■ **原文抜粋**:
上記第1の手段によれば、外乱によるノイズに対するS/N比を改善できる。
また外乱に対して強くなり、従来ノイズの影響を受けるために設置できなかった様々な場所で機械を設置することができる。
さらに外乱によって誤作動が起きる可能性が減ることによって検査精度が上がり効率的な検査ができる。
同一軸心のため位相差がなく、振動などのノイズ信号を効率良く打ち消すことができる。また検出信号、ノイズ信号に時間差などの誤差が発生し難くなる。
コイル近傍を通過する金属異物によって発生する局所磁場による影響は、千鳥配置によるコイルの位相差によって同じタイミングで発生する磁気の変化による信号に大きな差が生じる。このため、検出信号が打ち消されることが低減できる。
遠方より入力される外乱の一様磁場では、千鳥配置によるコイルの位相差の影響は小さくなり、良好なノイズの打ち消しが可能であり、その結果、S/N比の向上を見込むことができる。
【0009】
本発明は、上記課題を解決するための第2の手段として、第1の手段において、前記検知部は、前記コイルを同一軸心状に複数重ねて配置したことを特徴とする金属検出機を提供することにある。
上記第2の手段によれば、同一軸心のため位相差がなく、振動などのノイズ信号を効率良く打ち消すことができる。また検出信号、ノイズ信号に時間差などの誤差が発生し難くなる。
【0010】
本発明は、上記課題を解決するための第3の手段として、第1の手段において、前記検知部は、複数重ねた前記コイルの軸心を偏心させて千鳥配置したことを特徴とする金属検出機を提供することにある。
上記第3の手段によれば、コイル近傍を通過する金属異物によって発生する局所磁場による影響は、千鳥配置によるコイルの位相差によって同じタイミングで発生する磁気の変化による信号に大きな差が生じる。このため、検出信号が打ち消されることが低減できる。
遠方より入力される外乱の一様磁場では、千鳥配置によるコイルの位相差の影響は小さくなり、良好なノイズの打ち消しが可能であり、その結果、S/N比の向上を見込むことができる。
【0011】
本発明は、上記課題を解決するための第4の手段として、第1ないし第3のいずれか1の手段において、前記検知部は、前記コイル内に鉄心を配置したことを特徴とする金属検出機を提供することにある。
上記第4の手段によれば、ボビンの中心が中空のコイルと比べて、コイルを通過する磁束密度が上がるため、より遠方にある又はより微小な金属異物を検出することが可能となる。
【0012】
本発明は、上記課題を解決するための第5の手段として、第1ないし第4のいずれか1の手段において、前記検知部は、前記コイルをボビンに巻き付けたことを特徴とする金属検出機を提供することにある。
上記第5の手段によれば、コイルの巻き付けに適した形状のボビンにコイルを巻き付けてボビンの中心に鉄心を配置することにより、鉄心に直にコイルを巻き付ける構成と比べて、コイルの形状及びコイルの特性を揃えることができる。また製造工程の簡略化及び製造コストの低廉化を図ることができる。

■ **資料**:
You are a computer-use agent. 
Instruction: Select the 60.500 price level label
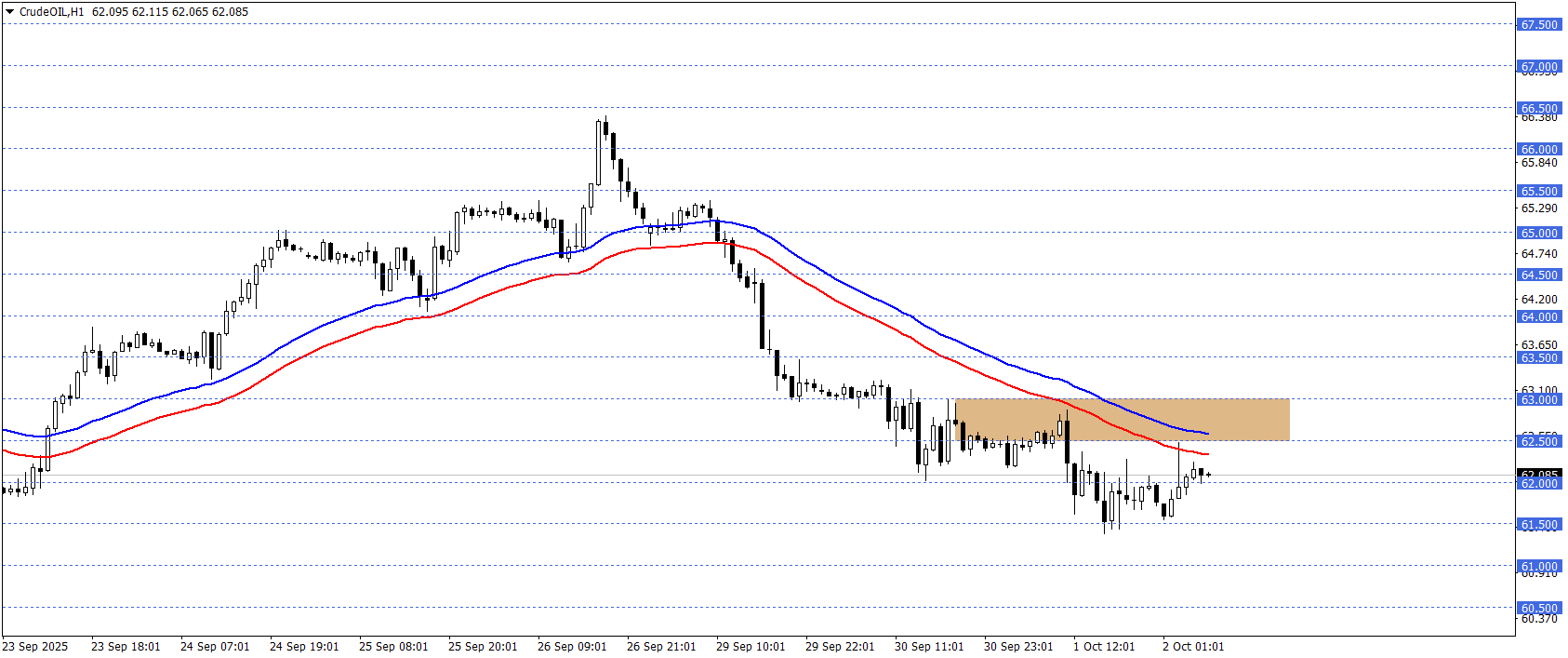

■ **作業指示**:
[A] 金属検出機に関する抜粋から、「上記第2の手段によれば、同一」で始まり「の低廉化を図ることができる。」で終わる部分を一字一句変えずに出力せよ。
[B] 金属検出機に関する抜粋によると、第4の手段で検知部のコイル内に配置されるものは何か。

■ **回答**:
[A]
上記第2の手段によれば、同一軸心のため位相差がなく、振動などのノイズ信号を効率良く打ち消すことができる。また検出信号、ノイズ信号に時間差などの誤差が発生し難くなる。
【0010】
本発明は、上記課題を解決するための第3の手段として、第1の手段において、前記検知部は、複数重ねた前記コイルの軸心を偏心させて千鳥配置したことを特徴とする金属検出機を提供することにある。
上記第3の手段によれば、コイル近傍を通過する金属異物によって発生する局所磁場による影響は、千鳥配置によるコイルの位相差によって同じタイミングで発生する磁気の変化による信号に大きな差が生じる。このため、検出信号が打ち消されることが低減できる。
遠方より入力される外乱の一様磁場では、千鳥配置によるコイルの位相差の影響は小さくなり、良好なノイズの打ち消しが可能であり、その結果、S/N比の向上を見込むことができる。
【0011】
本発明は、上記課題を解決するための第4の手段として、第1ないし第3のいずれか1の手段において、前記検知部は、前記コイル内に鉄心を配置したことを特徴とする金属検出機を提供することにある。
上記第4の手段によれば、ボビンの中心が中空のコイルと比べて、コイルを通過する磁束密度が上がるため、より遠方にある又はより微小な金属異物を検出することが可能となる。
【0012】
本発明は、上記課題を解決するための第5の手段として、第1ないし第4のいずれか1の手段において、前記検知部は、前記コイルをボビンに巻き付けたことを特徴とする金属検出機を提供することにある。
上記第5の手段によれば、コイルの巻き付けに適した形状のボビンにコイルを巻き付けてボビンの中心に鉄心を配置することにより、鉄心に直にコイルを巻き付ける構成と比べて、コイルの形状及びコイルの特性を揃えることができる。また製造工程の簡略化及び製造コストの低廉化を図ることができる。

[B] 鉄心